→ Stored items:
_ _ _ _

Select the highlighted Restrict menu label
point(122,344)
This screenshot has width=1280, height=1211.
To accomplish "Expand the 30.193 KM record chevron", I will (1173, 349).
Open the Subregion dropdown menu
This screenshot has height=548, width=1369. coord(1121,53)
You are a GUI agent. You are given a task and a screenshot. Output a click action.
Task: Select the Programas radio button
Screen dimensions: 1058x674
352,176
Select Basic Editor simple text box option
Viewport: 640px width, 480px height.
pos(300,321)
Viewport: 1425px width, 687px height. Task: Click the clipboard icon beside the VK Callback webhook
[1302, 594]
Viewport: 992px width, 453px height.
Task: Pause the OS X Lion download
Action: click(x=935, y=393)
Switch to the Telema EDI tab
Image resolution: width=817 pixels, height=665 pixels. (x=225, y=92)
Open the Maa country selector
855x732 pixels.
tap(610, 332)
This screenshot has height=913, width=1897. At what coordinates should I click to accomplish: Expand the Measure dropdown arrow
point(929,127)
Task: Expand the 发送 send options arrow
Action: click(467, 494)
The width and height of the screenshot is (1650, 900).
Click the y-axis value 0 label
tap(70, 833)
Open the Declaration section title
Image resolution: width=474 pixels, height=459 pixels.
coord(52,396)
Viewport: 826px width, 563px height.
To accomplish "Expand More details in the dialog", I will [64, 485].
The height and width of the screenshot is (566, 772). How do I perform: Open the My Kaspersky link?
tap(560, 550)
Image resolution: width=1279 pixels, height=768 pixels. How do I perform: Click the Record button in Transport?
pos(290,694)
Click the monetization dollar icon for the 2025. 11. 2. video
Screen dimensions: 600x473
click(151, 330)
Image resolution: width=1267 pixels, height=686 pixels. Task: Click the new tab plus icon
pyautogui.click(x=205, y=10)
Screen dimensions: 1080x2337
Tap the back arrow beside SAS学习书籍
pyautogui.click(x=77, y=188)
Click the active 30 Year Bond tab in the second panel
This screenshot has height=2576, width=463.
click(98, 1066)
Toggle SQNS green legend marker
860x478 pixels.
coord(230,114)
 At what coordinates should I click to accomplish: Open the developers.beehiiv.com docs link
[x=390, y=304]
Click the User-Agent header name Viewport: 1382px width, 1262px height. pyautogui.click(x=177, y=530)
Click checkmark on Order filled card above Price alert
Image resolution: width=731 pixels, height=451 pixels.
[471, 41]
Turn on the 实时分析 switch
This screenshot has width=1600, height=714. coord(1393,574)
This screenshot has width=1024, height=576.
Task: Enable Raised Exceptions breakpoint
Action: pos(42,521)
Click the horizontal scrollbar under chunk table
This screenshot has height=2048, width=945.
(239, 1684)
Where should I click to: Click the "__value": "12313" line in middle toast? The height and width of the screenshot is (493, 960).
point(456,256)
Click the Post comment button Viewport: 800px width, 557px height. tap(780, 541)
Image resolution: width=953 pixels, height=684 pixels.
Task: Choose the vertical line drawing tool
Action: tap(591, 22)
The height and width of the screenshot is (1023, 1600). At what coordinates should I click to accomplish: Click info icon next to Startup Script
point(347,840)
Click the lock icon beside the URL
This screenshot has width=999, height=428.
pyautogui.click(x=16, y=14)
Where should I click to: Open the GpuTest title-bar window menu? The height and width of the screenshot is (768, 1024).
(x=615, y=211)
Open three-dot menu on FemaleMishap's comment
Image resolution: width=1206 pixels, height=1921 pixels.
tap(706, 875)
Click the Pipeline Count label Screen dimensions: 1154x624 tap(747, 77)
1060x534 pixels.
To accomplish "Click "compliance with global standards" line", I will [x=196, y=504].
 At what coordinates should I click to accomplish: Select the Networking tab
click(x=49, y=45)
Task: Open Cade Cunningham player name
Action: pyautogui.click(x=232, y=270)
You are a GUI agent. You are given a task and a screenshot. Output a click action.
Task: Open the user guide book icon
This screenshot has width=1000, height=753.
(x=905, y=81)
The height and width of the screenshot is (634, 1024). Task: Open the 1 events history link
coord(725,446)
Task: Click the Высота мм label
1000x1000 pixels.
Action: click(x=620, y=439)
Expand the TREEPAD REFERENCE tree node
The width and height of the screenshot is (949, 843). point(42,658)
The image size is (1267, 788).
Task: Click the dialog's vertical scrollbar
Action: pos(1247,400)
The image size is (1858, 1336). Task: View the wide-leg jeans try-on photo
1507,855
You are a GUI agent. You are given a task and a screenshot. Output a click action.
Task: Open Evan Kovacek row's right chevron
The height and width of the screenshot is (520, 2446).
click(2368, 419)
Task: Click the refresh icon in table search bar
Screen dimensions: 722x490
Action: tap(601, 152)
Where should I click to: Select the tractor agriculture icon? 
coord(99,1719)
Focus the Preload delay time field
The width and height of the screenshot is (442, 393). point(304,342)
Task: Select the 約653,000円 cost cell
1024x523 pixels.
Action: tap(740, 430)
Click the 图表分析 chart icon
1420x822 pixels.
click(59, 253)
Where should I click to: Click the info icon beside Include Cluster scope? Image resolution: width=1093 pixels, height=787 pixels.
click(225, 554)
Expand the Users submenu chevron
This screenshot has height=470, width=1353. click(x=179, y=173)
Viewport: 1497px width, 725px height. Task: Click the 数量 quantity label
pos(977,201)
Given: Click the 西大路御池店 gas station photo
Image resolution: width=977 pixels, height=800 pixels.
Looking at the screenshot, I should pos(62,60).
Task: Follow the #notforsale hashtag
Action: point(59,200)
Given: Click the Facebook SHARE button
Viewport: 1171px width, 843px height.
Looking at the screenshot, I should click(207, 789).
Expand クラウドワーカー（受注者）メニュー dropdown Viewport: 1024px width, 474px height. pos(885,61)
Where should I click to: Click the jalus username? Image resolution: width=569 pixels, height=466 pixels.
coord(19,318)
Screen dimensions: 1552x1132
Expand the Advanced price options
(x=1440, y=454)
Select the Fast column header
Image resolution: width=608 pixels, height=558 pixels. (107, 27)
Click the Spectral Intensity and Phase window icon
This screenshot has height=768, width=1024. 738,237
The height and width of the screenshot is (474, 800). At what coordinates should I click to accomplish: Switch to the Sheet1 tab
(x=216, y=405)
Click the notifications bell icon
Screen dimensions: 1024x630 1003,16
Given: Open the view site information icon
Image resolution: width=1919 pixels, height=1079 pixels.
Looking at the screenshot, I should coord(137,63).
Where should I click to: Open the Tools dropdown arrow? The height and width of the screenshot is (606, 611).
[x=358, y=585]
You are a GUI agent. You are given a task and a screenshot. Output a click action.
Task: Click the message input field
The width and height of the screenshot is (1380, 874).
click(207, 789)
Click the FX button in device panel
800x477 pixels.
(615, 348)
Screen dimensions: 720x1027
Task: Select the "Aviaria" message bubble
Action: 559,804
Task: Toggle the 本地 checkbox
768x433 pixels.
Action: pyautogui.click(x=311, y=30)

_ _ _ _

→ THE PROBLEM:
Nothing in the records should be altered when they are written out again.

→ RESPONSE BOX:
Select the highlighted Restrict menu label
point(122,344)
This screenshot has width=1280, height=1211.
To accomplish "Expand the 30.193 KM record chevron", I will (1173, 349).
Open the Subregion dropdown menu
This screenshot has height=548, width=1369. coord(1121,53)
You are a GUI agent. You are given a task and a screenshot. Output a click action.
Task: Select the Programas radio button
Screen dimensions: 1058x674
352,176
Select Basic Editor simple text box option
Viewport: 640px width, 480px height.
pos(300,321)
Viewport: 1425px width, 687px height. Task: Click the clipboard icon beside the VK Callback webhook
[1302, 594]
Viewport: 992px width, 453px height.
Task: Pause the OS X Lion download
Action: click(x=935, y=393)
Switch to the Telema EDI tab
Image resolution: width=817 pixels, height=665 pixels. (x=225, y=92)
Open the Maa country selector
855x732 pixels.
tap(610, 332)
This screenshot has height=913, width=1897. At what coordinates should I click to accomplish: Expand the Measure dropdown arrow
point(929,127)
Task: Expand the 发送 send options arrow
Action: click(467, 494)
The width and height of the screenshot is (1650, 900).
Click the y-axis value 0 label
tap(70, 833)
Open the Declaration section title
Image resolution: width=474 pixels, height=459 pixels.
coord(52,396)
Viewport: 826px width, 563px height.
To accomplish "Expand More details in the dialog", I will [64, 485].
The height and width of the screenshot is (566, 772). How do I perform: Open the My Kaspersky link?
tap(560, 550)
Image resolution: width=1279 pixels, height=768 pixels. How do I perform: Click the Record button in Transport?
pos(290,694)
Click the monetization dollar icon for the 2025. 11. 2. video
Screen dimensions: 600x473
click(151, 330)
Image resolution: width=1267 pixels, height=686 pixels. Task: Click the new tab plus icon
pyautogui.click(x=205, y=10)
Screen dimensions: 1080x2337
Tap the back arrow beside SAS学习书籍
pyautogui.click(x=77, y=188)
Click the active 30 Year Bond tab in the second panel
This screenshot has height=2576, width=463.
click(98, 1066)
Toggle SQNS green legend marker
860x478 pixels.
coord(230,114)
 At what coordinates should I click to accomplish: Open the developers.beehiiv.com docs link
[x=390, y=304]
Click the User-Agent header name Viewport: 1382px width, 1262px height. pyautogui.click(x=177, y=530)
Click checkmark on Order filled card above Price alert
Image resolution: width=731 pixels, height=451 pixels.
[471, 41]
Turn on the 实时分析 switch
This screenshot has width=1600, height=714. coord(1393,574)
This screenshot has width=1024, height=576.
Task: Enable Raised Exceptions breakpoint
Action: pos(42,521)
Click the horizontal scrollbar under chunk table
This screenshot has height=2048, width=945.
(239, 1684)
Where should I click to: Click the "__value": "12313" line in middle toast? The height and width of the screenshot is (493, 960).
point(456,256)
Click the Post comment button Viewport: 800px width, 557px height. tap(780, 541)
Image resolution: width=953 pixels, height=684 pixels.
Task: Choose the vertical line drawing tool
Action: tap(591, 22)
The height and width of the screenshot is (1023, 1600). At what coordinates should I click to accomplish: Click info icon next to Startup Script
point(347,840)
Click the lock icon beside the URL
This screenshot has width=999, height=428.
pyautogui.click(x=16, y=14)
Where should I click to: Open the GpuTest title-bar window menu? The height and width of the screenshot is (768, 1024).
(x=615, y=211)
Open three-dot menu on FemaleMishap's comment
Image resolution: width=1206 pixels, height=1921 pixels.
tap(706, 875)
Click the Pipeline Count label Screen dimensions: 1154x624 tap(747, 77)
1060x534 pixels.
To accomplish "Click "compliance with global standards" line", I will [x=196, y=504].
 At what coordinates should I click to accomplish: Select the Networking tab
click(x=49, y=45)
Task: Open Cade Cunningham player name
Action: pyautogui.click(x=232, y=270)
You are a GUI agent. You are given a task and a screenshot. Output a click action.
Task: Open the user guide book icon
This screenshot has width=1000, height=753.
(x=905, y=81)
The height and width of the screenshot is (634, 1024). Task: Open the 1 events history link
coord(725,446)
Task: Click the Высота мм label
1000x1000 pixels.
Action: click(x=620, y=439)
Expand the TREEPAD REFERENCE tree node
The width and height of the screenshot is (949, 843). point(42,658)
The image size is (1267, 788).
Task: Click the dialog's vertical scrollbar
Action: pos(1247,400)
The image size is (1858, 1336). Task: View the wide-leg jeans try-on photo
1507,855
You are a GUI agent. You are given a task and a screenshot. Output a click action.
Task: Open Evan Kovacek row's right chevron
The height and width of the screenshot is (520, 2446).
click(2368, 419)
Task: Click the refresh icon in table search bar
Screen dimensions: 722x490
Action: tap(601, 152)
Where should I click to: Select the tractor agriculture icon? 
coord(99,1719)
Focus the Preload delay time field
The width and height of the screenshot is (442, 393). point(304,342)
Task: Select the 約653,000円 cost cell
1024x523 pixels.
Action: tap(740, 430)
Click the 图表分析 chart icon
1420x822 pixels.
click(59, 253)
Where should I click to: Click the info icon beside Include Cluster scope? Image resolution: width=1093 pixels, height=787 pixels.
click(225, 554)
Expand the Users submenu chevron
This screenshot has height=470, width=1353. click(x=179, y=173)
Viewport: 1497px width, 725px height. Task: Click the 数量 quantity label
pos(977,201)
Given: Click the 西大路御池店 gas station photo
Image resolution: width=977 pixels, height=800 pixels.
Looking at the screenshot, I should pos(62,60).
Task: Follow the #notforsale hashtag
Action: point(59,200)
Given: Click the Facebook SHARE button
Viewport: 1171px width, 843px height.
Looking at the screenshot, I should click(207, 789).
Expand クラウドワーカー（受注者）メニュー dropdown Viewport: 1024px width, 474px height. pos(885,61)
Where should I click to: Click the jalus username? Image resolution: width=569 pixels, height=466 pixels.
coord(19,318)
Screen dimensions: 1552x1132
Expand the Advanced price options
(x=1440, y=454)
Select the Fast column header
Image resolution: width=608 pixels, height=558 pixels. (107, 27)
Click the Spectral Intensity and Phase window icon
This screenshot has height=768, width=1024. 738,237
The height and width of the screenshot is (474, 800). At what coordinates should I click to accomplish: Switch to the Sheet1 tab
(x=216, y=405)
Click the notifications bell icon
Screen dimensions: 1024x630 1003,16
Given: Open the view site information icon
Image resolution: width=1919 pixels, height=1079 pixels.
Looking at the screenshot, I should coord(137,63).
Where should I click to: Open the Tools dropdown arrow? The height and width of the screenshot is (606, 611).
[x=358, y=585]
You are a GUI agent. You are given a task and a screenshot. Output a click action.
Task: Click the message input field
The width and height of the screenshot is (1380, 874).
click(207, 789)
Click the FX button in device panel
800x477 pixels.
(615, 348)
Screen dimensions: 720x1027
Task: Select the "Aviaria" message bubble
Action: 559,804
Task: Toggle the 本地 checkbox
768x433 pixels.
Action: pyautogui.click(x=311, y=30)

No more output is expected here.